Corporate Amnesia - Capture Tools

Capture Tools

Knowledge loss is not entirely ignored in industry and commerce. In an attempt to capture and use its departing know-how, some organizations depend on intranets, electronic bulletin boards, theatrical improvisations, social networks and mentoring, but these channels all suffer from the effects of individuals’ memory loss, their defensiveness about failures, short jobs tenure and – above all – an inability to apply employee-specific precedent to better decision-making. To date the management of organizational memory is an unformalized discipline, not least because of the widespread lack of understanding of tacit knowledge, the prevalent belief that experiential learning is all about learning from others’ experience – what is called benchmarking - and the informal and theoretical ways managers are taught how to benefit from hindsight.
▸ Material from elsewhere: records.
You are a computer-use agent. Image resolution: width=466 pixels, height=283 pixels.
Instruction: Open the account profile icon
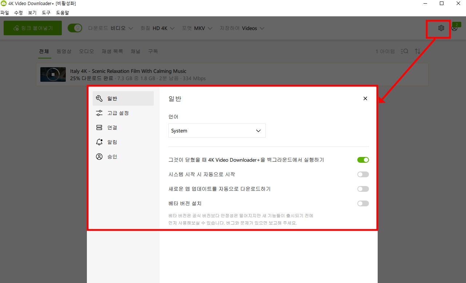click(454, 28)
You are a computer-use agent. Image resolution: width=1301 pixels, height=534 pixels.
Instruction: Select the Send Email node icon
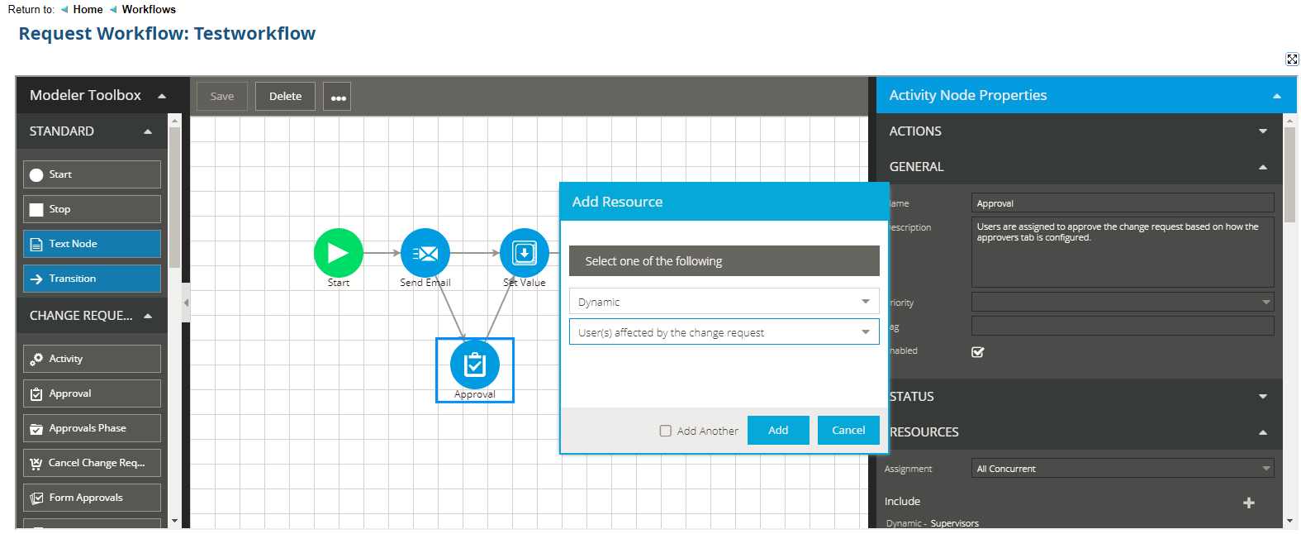[425, 253]
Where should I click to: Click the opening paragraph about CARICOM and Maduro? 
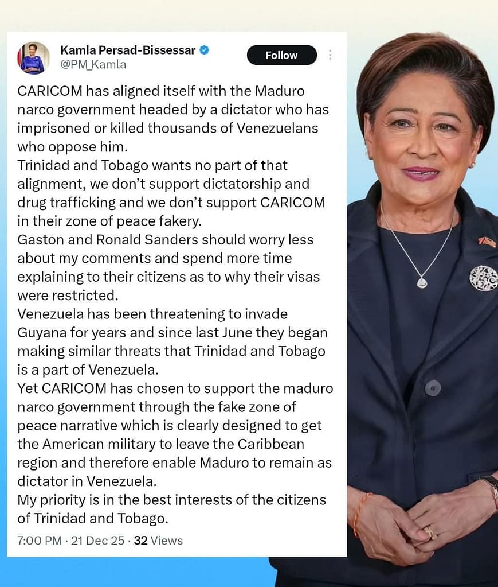tap(173, 119)
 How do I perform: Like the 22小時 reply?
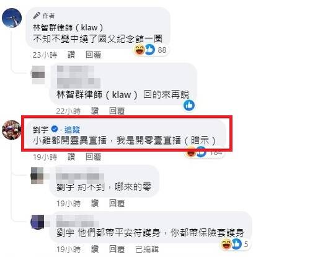[95, 111]
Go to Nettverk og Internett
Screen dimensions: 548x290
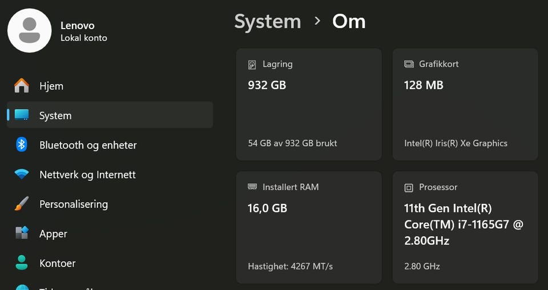[x=87, y=175]
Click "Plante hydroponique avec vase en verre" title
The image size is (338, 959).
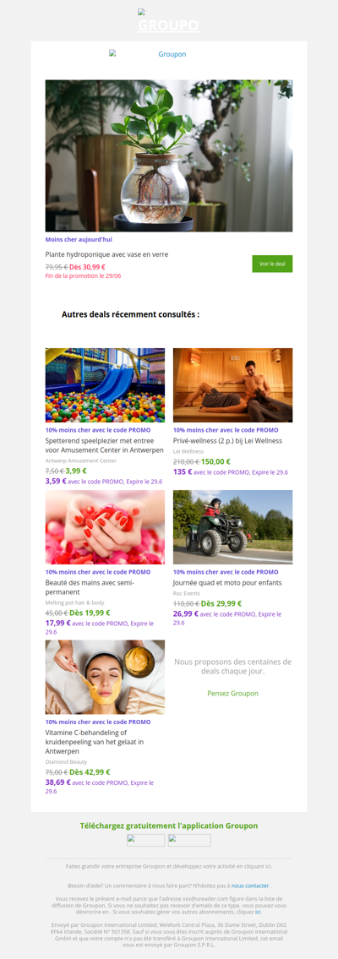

The latest capture tools to get attention are the traditional corporate history, usually seen as a public relations medium, and oral debriefing, an augmentation of the old-fashioned prescriptive and formulaic exit interview. The former is being produced as an induction/educational tool that transmits long-term memory while the latter, which concentrates on short- and medium-term memory, targets exiting and key occupant employees, recurring corporate events and important projects in detailed testimony of participants. Both are designed to extract tacit knowledge in an easily accessible format that also generates the ‘lessons of history’. Its permanent character also means that it does not have to be continually reproduced and that its necessary re-interpretation alongside changing circumstances is predicated on a more reliable evidential base.

In the world of evidential gathering where rigorous substantiation is a pre-requisite for experiential learning, the oral route is seen as more valuable than anything extracted from internally produced written sources. The reason its developers give is that individuals are generally better speakers than they are writers. Also, their spoken word is invariably a more efficient way of conveying the abstract and complex nature of ‘humanware’ elements like the nuances of corporate culture, management style and the often-obscure issues surrounding decision-making within groups. To further formalize what up to now has been a largely theoretical teaching process, the capture methodologies have also been applied directly to decision-making through an adaptation to the modern workplace of the experiential learning models developed by academic David Kolb and others’.